Sharon Block is an American academic who specializes in the history of race in early American history.

==Biography==
Block got a BA and MA (1990) in history from University of Pennsylvania, and a Ph.D. in history from Princeton University in 1995. As of 2023, Block is a professor of history at University of California, Irvine, and associate vice provost for Equity, Diversity, and Inclusion. In 2020-21 she was a fellow at the Center for Advanced Study in the Behavioral Sciences, at Stanford University.

==Academic work==
Block is the author of Colonial Complexions: Race and Bodies in Eighteenth-Century America (U of Pennsylvania P, 2018), which studies how people's appearances were described in missing persons advertisements (for runaway servants and enslaved people, for instance) in thirty-nine newspaper colonial America, to assess what descriptors of color were used prior to the solidification of racial categories in the nineteenth century. Her research question is what terms of color (black, white, red, etc.) meant in that time period. She notes that in the eighteenth century complexion, skin color, and race cannot be equated. Earlier ads showed that descriptors were based on humorism, with complexions indicating health status and productivity; the idea that a red or white complexion indicated health disappeared as "red" came to be used for Native Americans, for instance. Women of African descent were often described in hypersexualized terms, and as the century progressed more and more racialized coding happened: "height", for instance, was a marker of health for indentured servants, but was used to indicate monetary value and productivity for enslaved African women.

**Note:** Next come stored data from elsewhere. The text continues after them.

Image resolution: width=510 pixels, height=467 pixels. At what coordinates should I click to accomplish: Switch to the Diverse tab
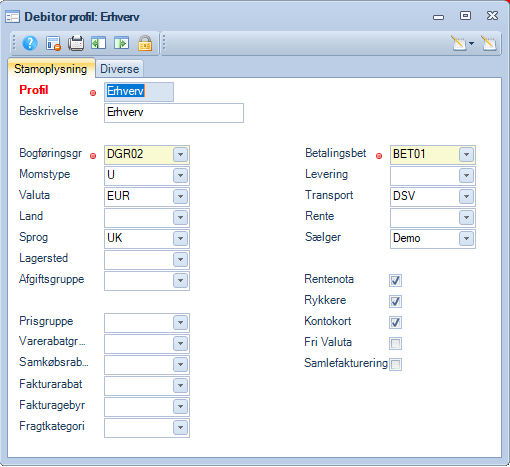tap(120, 69)
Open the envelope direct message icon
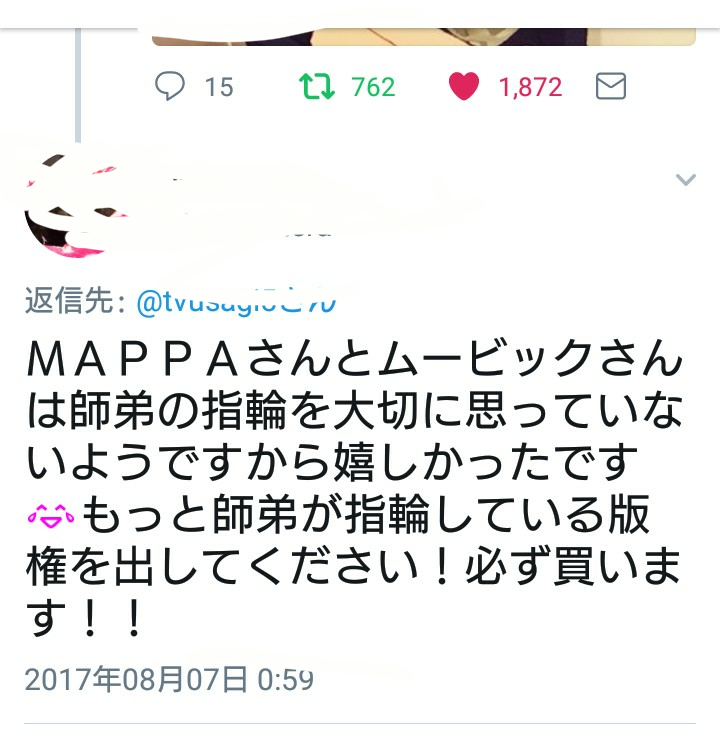 click(x=610, y=86)
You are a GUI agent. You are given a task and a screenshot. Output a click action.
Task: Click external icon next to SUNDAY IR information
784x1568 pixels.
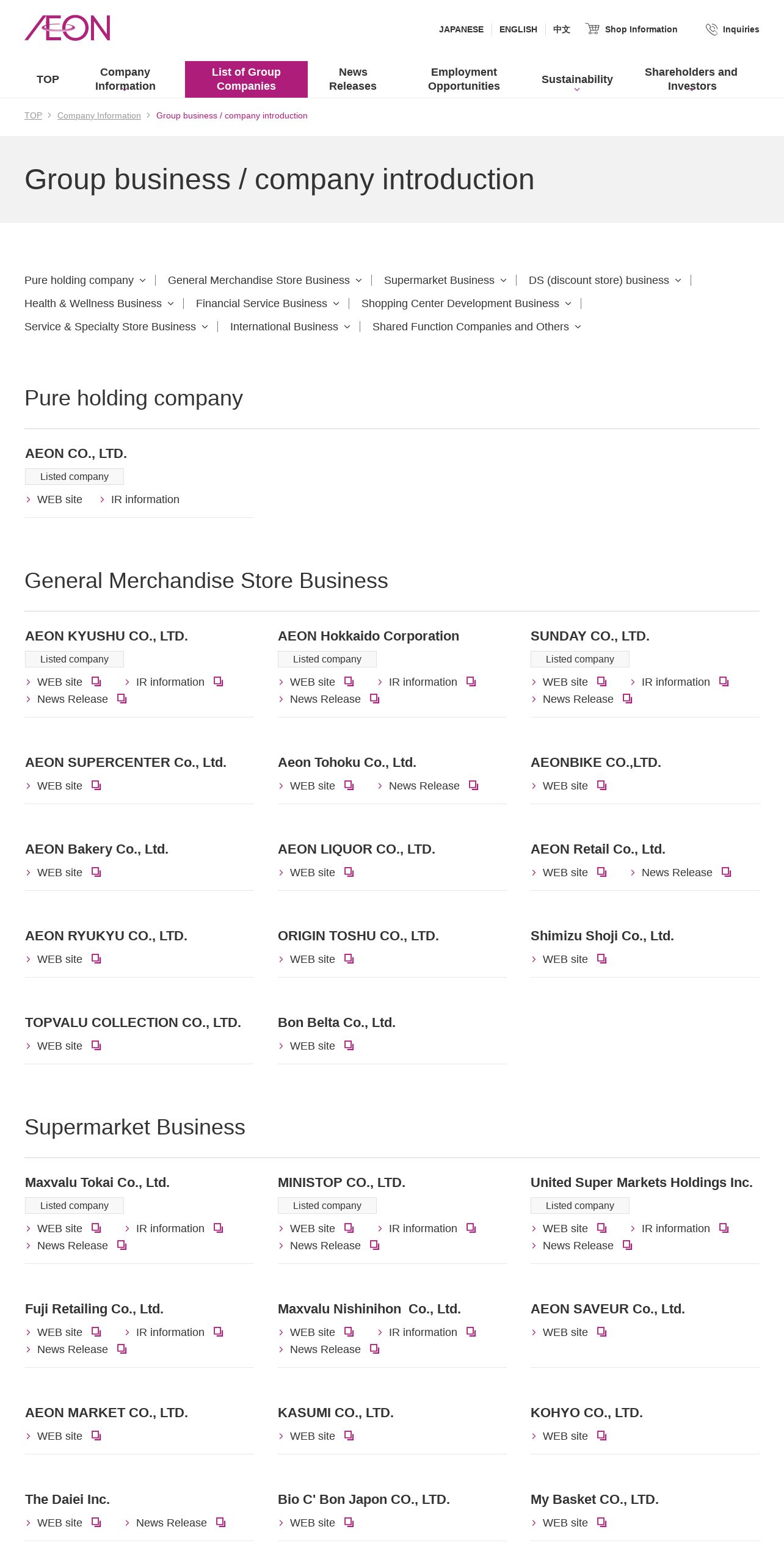[724, 681]
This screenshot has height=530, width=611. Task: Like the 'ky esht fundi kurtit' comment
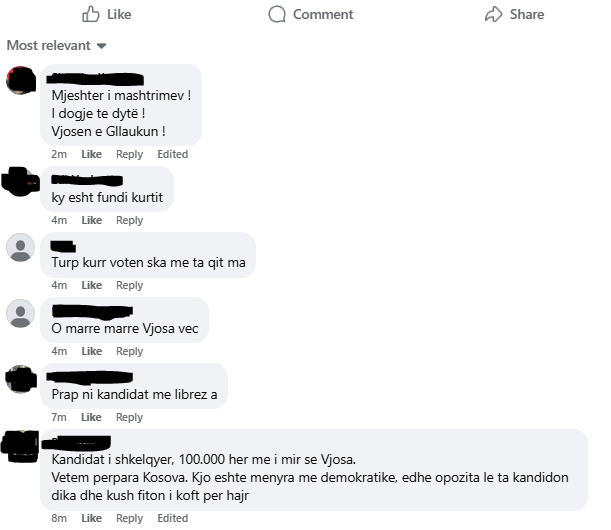[92, 220]
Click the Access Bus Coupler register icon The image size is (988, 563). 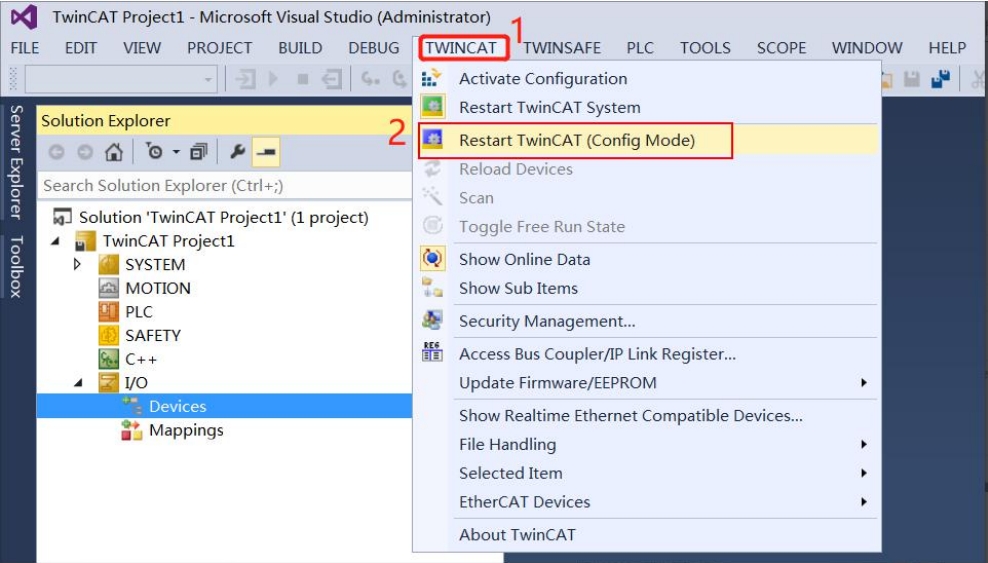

Nora Doyle, reviewing the book for The American Historical Review, said "Block's work is important both for its innovative methodological approach and for its precise analysis of the complex and fluid relationship between perceptions of bodies and categories of identity."

==Published books==
- Colonial Complexions: Race and Bodies in Eighteenth-Century America (U of Pennsylvania P, 2018)
- Rape and Sexual Power in Early America (Omohundro Institute of Early American History and Culture and the U of North Carolina P, 2006)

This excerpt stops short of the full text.